As pessoas dão-se ao dar, e, se as pessoas se dão, é porque se “devem” – elas e seus bens – aos outros. (…) Trata-se, no fundo, de misturas. Misturam-se as almas nas coisas, misturam-se as coisas nas almas. Misturam-se as vidas, e assim as pessoas e as coisas misturadas saem cada qual da sua esfera e se misturam…[10]

Na semelhança do Cuidado, o que está em causa na dádiva é a configuração da qualidade relacional do vínculo que, neste caso, se estabelece entre indivíduos, famílias, grupos, mas também entre estes e o lugar que habitam, a terra e o que esta oferece, a natureza e o que a ela pertence – numa dinâmica constitutiva da própria comunidade. Neste sistema de interdependências ou, mais justamente, de reciprocidades, não há separação entre o ser e a coisa, nem antítese entre o individual e o coletivo, o sagrado e o profano. A aparente recusa da cisão que atravessa o universo destas narrativas sugere uma estrutura de pensamento e de ação que se realiza na mira de uma totalidade concebida por forças opostas que se equilibram reciprocamente. O espírito da reciprocidade, paradigma do habitar, recebe, em Resiliência, a carga simbólica acrescida pela representação de um corpo-regaço. O que aí se constitui como dádiva é a vida, mas o milagre é o regaço em si: abrigo, refúgio, cuidado, modelo da terra-mãe, corpo de Resiliência. (#3, #4, #…)

No seu todo, Resiliência imiscui-se no espírito das coisas pela raiz. Da extremidade mais distante a esta outra que nos é próxima, alteraram-se os modos de contar a história. Criámo-nos “dessacralizando o mundo” – escolha existencial não desprovida de grandeza – como refere Eliade – ainda que esta assuma uma dimensão trágica. Mas o homem profano conserva vestígios da sua ligação originária com o sagrado.[11] Resiliência atualiza esse lugar-memória absorvendo dos modelos o que estes expressam por inteiro reinscrevendo-o no que o presente manifesta de incompleto. Fá-lo talvez porque “toda a crise existencial põe de novo em questão, ao mesmo tempo, a realidade do Mundo e a presença do homem no Mundo.”[12]

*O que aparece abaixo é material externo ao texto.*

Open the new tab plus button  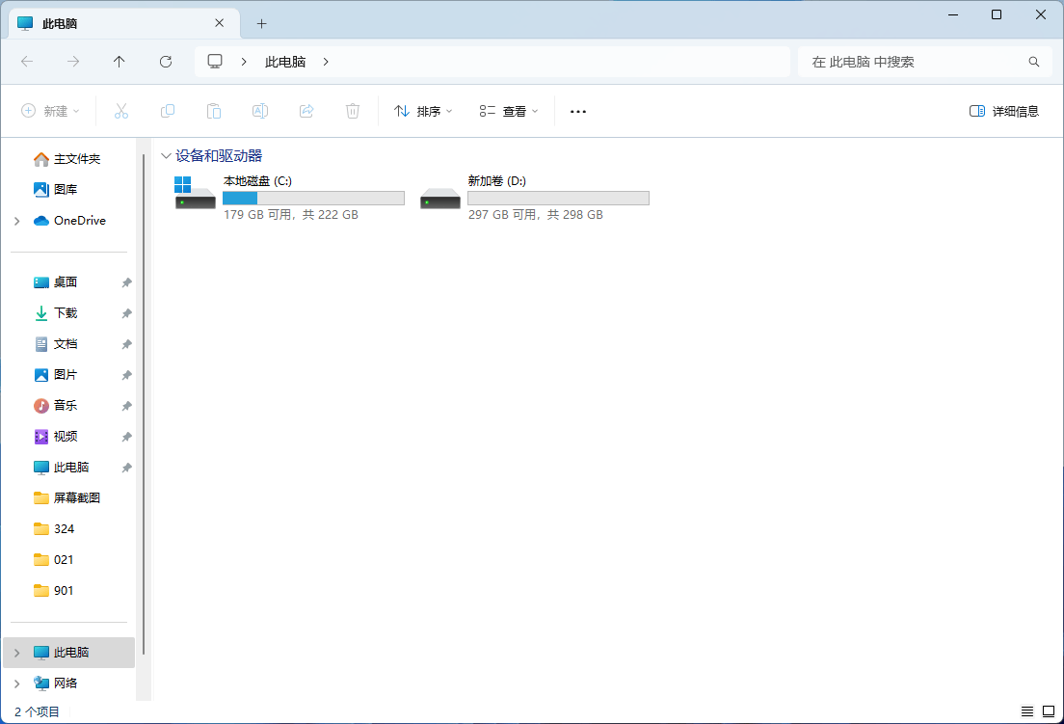tap(261, 23)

Estes apontamentos sobre o espírito de Resiliência encontram-se no espaço aberto pela porta 65, escritos no livro de que nos fala Urbano[13] referindo-se ao corpo inteiro do seu trabalho, livro onde – nas palavras do autor – “se desenvolvem três histórias, distribuídas por capítulos que vão surgindo ao longo do tempo (…), e que, sendo aparentemente distintas, acabam por ser uma só” ou “assentam numa mesma base”: “de onde viemos, o que somos, para onde vamos” – três questões interligadas cuja reflexão não se desprende do lugar e dos modos de o habitar. Resiliência situa-se neste substrato a partir do qual comunica que é o lugar que urge pensar – o lugar que é ainda o único de pertença, e que, sendo hoje demasiado real para ser mítico, não obstante e precisamente por isso, é demasiado sagrado para não ser cuidado.

Resiliência: Cuido Ser Dádiva.

Leonor Pereira

[1] São Paulo: Instituto Moreira Salles (Clássicos Serrote), 2012, pp. 6, 10, 11.

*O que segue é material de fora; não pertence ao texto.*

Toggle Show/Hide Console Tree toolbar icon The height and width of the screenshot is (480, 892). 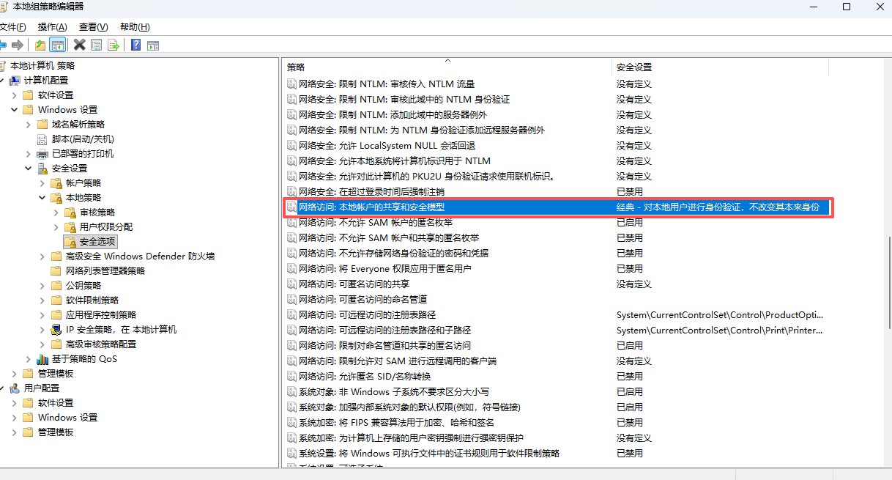pos(57,45)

[2] Em entrevista concedida a Carlota Pimentel, Atlântico Expresso, N.º 1872, Ponta Delgada: 30 de Maio de 2022 (pp. 8-9), p. 8.

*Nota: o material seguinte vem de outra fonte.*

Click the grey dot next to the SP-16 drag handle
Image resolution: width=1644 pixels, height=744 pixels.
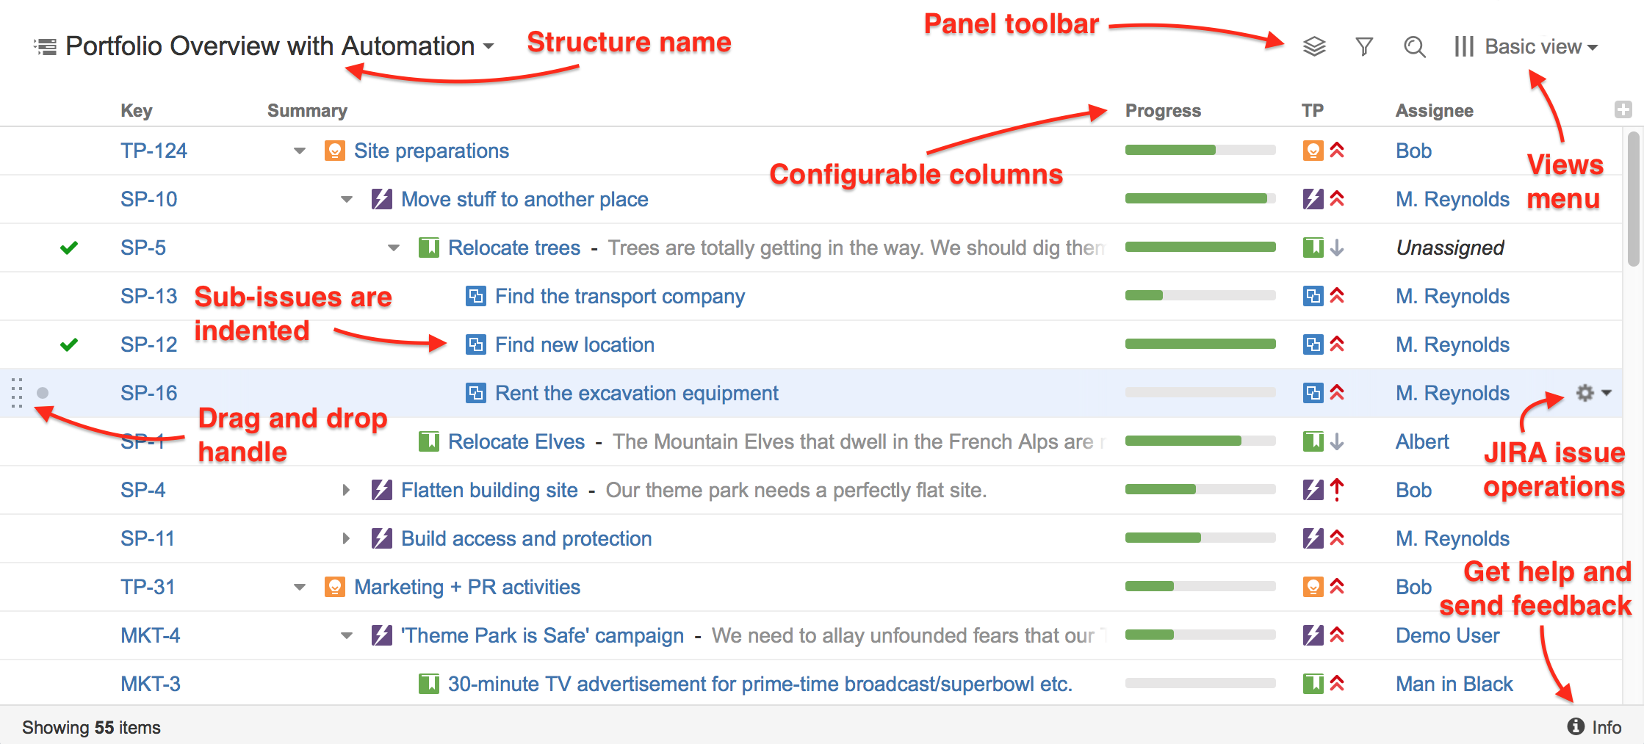pyautogui.click(x=43, y=393)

[3] Borges-Duarte, Irene. “A fecundidade ontológica da noção de cuidado” em Ex-Aequo, N.º 21, Coimbra: 2010, pp. 115-131.

[4] Elogio da mão, São Paulo: Instituto Moreira Salles (Clássicos Serrote), 2012, p. 7.

[5] Lévi-Strauss, C., A oleira ciumenta, São Paulo: Brasiliense, [1985] 1987, p. 40.

[6] Como consta em múltiplos exemplos da coletânea de mitos ameríndios de Claude Lévi-Strauss intitulada precisamente A Oleira Ciumenta.

[7] Eliade, M., O sagrado e o profano, São Paulo: Martins Fontes, 1992, p. 72.

[8] Mauss, M., “Ensaio sobre a dádiva: forma e razão da troca nas sociedades arcaicas” em Sociologia e antropologia, São Paulo: Cosac & Naify, 2003, p. 242.

[9] Idem, Ibidem, p. 191.

[10] Idem, Ibidem, pp. 263 e 212.

[11] Eliade, M., O sagrado e o profano, São Paulo: Martins Fontes, 1992, p. 98.

[12] Idem, Ibidem, p. 101.

[13] Atlântico Expresso, N.º 1872, Ponta Delgada: 30 de Maio de 2022 (pp. 8-9), p. 8.